逆鱗

 起きたことの意味を受け止めれないし、感情的になったのでいつも自分が書く日記帳にではなくパソコンでnoteに書こうと思った。手書きで書いてると手が疲れて書く気力が無くなるだろうと推察出来るくらいの量になるであろうからだ。昨日、ビールを飲んで寝たからなのか起き上がってからほんの少しだけ気分が悪い気がした。そもそも、お酒が好きでビールを飲んだというよりは、水やお茶を買ってなくて飲むものが無かったので冷蔵庫の奥にある、それも半年くらい前に職場から貰った缶ビールを渋々飲んだ。昨日起きたことはお酒を飲んで酔っていて自分が勘違いしていたのかもしれない、夢かもしれないと願っていたが、そんなことはなかった。俺は常々、現在の嫌いな人間、中学、高校、大学時代に嫌いだった恨んでる人間のことを考えては、その感情に潰されたり、エネルギーに変えたりしていた。その中の恨んで嫌いで仕方がなかった高校の同級生が自分と同じ夢を持っていることをSNSで昨晩知ってしまった。いい加減にしてくれ思った。そいつはSNSに自分が歌ってみた的な動画をあげていて、何故か事務所に入っているとプロフィールに書いてあった。そして、歌のコンテストにも出場して「活動」をしていた。自分と言えば作った曲をyoutubeにあげたり、レコード会社にデモを送ったりしたが、活動と言えるのだろうか。そいつのSNSでの再生数と俺の自作曲の再生数の差が、高校時代のそいつと俺の差を思い出させた。そいつに対する負の思い出を思い出して怒りは募り、こいつが何かの間違いで売れるという最悪な未来を予想するとどうしようもない恐怖が湧いてきた。

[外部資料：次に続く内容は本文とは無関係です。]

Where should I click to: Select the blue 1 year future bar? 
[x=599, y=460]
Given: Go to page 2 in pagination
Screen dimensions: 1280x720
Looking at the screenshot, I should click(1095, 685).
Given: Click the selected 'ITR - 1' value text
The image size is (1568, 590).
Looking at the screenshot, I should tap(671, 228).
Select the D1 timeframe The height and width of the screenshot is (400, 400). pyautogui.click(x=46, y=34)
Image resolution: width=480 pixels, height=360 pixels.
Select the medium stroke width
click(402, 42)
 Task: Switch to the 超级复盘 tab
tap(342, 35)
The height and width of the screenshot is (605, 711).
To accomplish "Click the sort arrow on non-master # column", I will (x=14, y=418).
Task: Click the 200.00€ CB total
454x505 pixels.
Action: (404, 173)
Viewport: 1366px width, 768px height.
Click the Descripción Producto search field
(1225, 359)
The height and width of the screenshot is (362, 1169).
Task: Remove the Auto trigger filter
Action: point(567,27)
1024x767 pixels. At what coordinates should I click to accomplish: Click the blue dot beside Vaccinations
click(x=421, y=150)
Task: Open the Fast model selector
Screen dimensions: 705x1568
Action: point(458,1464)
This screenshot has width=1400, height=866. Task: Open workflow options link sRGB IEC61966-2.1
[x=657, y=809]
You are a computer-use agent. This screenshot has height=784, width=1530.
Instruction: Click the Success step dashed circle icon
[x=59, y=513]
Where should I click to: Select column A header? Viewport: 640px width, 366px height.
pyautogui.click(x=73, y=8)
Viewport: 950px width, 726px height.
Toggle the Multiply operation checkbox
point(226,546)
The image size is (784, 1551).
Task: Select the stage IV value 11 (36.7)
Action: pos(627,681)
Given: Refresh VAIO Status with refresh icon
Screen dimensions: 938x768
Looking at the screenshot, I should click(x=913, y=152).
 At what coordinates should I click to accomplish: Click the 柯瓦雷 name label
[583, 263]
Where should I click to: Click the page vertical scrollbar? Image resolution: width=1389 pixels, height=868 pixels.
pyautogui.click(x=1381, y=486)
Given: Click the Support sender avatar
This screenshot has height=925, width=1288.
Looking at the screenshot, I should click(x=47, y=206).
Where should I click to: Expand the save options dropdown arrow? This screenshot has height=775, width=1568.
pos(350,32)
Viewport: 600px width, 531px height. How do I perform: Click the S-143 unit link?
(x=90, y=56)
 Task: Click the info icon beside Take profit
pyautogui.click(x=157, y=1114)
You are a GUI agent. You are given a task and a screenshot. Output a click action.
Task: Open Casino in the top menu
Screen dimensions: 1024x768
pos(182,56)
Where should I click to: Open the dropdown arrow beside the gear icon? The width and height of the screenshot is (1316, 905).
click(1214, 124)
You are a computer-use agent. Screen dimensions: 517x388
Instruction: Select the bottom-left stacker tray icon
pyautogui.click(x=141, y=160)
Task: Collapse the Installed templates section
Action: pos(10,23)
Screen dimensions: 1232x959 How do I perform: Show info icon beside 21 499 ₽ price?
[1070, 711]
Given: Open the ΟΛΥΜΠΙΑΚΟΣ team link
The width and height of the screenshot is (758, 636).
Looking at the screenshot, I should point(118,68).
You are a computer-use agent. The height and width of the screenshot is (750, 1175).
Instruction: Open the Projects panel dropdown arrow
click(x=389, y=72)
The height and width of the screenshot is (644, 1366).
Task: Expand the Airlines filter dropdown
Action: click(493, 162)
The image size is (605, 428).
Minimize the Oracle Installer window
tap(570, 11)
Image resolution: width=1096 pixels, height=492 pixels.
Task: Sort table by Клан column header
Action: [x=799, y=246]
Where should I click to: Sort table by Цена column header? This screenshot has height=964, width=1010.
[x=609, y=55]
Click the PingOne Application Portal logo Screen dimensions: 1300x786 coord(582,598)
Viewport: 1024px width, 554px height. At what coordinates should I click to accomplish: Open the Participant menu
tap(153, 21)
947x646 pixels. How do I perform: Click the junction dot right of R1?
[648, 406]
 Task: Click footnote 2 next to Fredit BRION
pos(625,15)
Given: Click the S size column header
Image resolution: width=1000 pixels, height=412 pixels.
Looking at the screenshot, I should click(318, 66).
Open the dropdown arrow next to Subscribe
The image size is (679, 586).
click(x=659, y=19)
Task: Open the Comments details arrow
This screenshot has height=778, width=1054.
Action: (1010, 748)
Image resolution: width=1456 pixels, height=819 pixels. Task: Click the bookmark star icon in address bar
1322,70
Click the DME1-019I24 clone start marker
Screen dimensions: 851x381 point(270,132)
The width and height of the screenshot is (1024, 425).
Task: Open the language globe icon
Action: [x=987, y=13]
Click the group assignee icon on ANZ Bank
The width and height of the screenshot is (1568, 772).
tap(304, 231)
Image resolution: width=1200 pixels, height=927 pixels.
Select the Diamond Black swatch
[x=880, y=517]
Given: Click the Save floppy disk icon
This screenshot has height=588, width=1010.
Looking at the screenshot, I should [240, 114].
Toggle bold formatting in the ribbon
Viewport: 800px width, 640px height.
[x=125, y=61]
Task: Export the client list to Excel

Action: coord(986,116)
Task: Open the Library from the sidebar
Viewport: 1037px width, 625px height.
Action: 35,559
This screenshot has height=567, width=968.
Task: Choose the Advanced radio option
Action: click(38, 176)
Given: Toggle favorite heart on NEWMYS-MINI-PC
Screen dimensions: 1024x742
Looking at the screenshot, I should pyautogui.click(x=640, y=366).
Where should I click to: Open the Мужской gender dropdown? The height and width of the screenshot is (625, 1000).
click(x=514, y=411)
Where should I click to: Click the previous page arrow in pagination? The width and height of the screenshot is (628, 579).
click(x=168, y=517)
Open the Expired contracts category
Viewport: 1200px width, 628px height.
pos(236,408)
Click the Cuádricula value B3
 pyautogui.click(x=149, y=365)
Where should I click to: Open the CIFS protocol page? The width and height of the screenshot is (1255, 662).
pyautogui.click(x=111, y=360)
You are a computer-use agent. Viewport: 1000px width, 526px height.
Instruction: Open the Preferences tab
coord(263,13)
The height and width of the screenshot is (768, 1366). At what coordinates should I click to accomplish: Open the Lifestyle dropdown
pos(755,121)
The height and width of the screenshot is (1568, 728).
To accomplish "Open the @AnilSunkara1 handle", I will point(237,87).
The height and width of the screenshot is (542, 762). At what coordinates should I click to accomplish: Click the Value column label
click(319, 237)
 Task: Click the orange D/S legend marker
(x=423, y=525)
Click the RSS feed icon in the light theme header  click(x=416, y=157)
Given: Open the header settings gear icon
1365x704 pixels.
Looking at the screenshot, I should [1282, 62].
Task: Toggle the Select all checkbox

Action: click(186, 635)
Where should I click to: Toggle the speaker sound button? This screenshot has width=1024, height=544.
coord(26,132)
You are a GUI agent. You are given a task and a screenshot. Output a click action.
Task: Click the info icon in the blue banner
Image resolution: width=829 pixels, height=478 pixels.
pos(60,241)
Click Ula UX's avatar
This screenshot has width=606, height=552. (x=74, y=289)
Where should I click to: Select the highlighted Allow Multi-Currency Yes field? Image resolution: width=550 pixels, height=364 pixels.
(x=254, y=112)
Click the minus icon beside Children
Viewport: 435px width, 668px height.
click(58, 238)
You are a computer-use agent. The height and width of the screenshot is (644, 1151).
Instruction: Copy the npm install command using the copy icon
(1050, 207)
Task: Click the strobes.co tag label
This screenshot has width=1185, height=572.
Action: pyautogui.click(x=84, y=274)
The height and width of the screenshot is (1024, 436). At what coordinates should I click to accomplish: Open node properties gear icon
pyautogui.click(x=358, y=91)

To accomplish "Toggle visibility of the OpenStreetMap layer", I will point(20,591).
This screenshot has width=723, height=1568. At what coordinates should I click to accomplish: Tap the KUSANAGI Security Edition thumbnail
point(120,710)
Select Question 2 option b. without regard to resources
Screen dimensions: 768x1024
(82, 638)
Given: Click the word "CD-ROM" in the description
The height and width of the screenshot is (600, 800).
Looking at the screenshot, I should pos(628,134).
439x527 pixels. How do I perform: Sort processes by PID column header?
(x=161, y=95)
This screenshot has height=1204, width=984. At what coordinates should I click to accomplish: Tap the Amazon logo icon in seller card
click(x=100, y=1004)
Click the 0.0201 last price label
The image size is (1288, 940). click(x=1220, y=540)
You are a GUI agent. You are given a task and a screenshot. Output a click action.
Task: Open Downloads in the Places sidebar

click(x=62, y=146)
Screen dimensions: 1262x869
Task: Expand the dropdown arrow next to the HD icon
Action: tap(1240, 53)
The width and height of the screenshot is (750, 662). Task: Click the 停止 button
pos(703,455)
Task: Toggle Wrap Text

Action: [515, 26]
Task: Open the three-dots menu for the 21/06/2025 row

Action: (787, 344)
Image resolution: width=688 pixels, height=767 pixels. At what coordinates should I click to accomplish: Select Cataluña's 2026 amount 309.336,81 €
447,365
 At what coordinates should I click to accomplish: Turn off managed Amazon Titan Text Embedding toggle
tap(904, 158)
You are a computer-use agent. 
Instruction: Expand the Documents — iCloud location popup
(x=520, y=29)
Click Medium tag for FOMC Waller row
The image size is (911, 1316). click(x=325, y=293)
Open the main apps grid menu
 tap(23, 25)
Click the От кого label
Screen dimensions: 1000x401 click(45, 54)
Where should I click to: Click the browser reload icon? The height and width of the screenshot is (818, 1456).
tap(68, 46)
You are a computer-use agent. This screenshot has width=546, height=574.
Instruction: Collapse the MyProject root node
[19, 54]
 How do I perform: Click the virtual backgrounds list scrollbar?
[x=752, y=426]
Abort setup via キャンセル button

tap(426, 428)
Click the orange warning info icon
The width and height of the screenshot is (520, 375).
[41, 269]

それと同時にある意味チャンスだと考えた。自分が今から活動を始めて売れて、そいつが売れなかった場合、本当の意味で見返せることになる。何故なら、同じフィールドで戦っているという共通項が生まれるからである。もしそいつが音楽をしていなくて、俺が音楽で成功したとしても、自分は復讐出来た気になれるが、そいつが俺に対して苛立ちや悔しさを覚えるかは定かではないからだ。
 朝、傘を差してスリッパで濡れながら自動販売機に飲み物を買い行った。140円のお茶を勿体ないなと思いながらも買った。200円入れたつもりだったが、お釣りは10円しか来なかった。確実に100円を2枚入れたという自信は無かったので、150円入れていて、50円を100円と見間違えたんだろうなという結論に至った。仮に、自分が50円損していても今はそんなことそこまで気にならなかった。職場でのいらつきや過去の後悔や、後ろめたいことをもう気にする暇はないと薄々感じていた。何故なら、昔の敵が、現在の敵として再び姿を現して、そいつが成功するという最悪な未来を想像せざるを得なかったからだ!何が気に食わないと言えば、そいつが俺と同じ夢を持っていること以上に、そいつがミュージシャンになりたいと明言していることである。そいつにとって、下だと思う人間に対して高圧的な態度をとり、馬鹿にしてゴミを見るような目で一部の人間を見るような人間がミュージシャンになりたいと言っていることが俺の逆鱗に触れた。自分にとって度々思い出し恨んでいる人間の一人であったが、そいつが形を変えて俺の前に現れるなど切っても切れない誰も望まない、得をしないクソみたいな運命である。
 7月は活動をし始めたいと考えていたので、ある意味良い刺激にはなった気がするが、それ以上に抱えきれない程の嫌悪感と恐怖に見舞われた。俺は絶対にこいつを倒したい。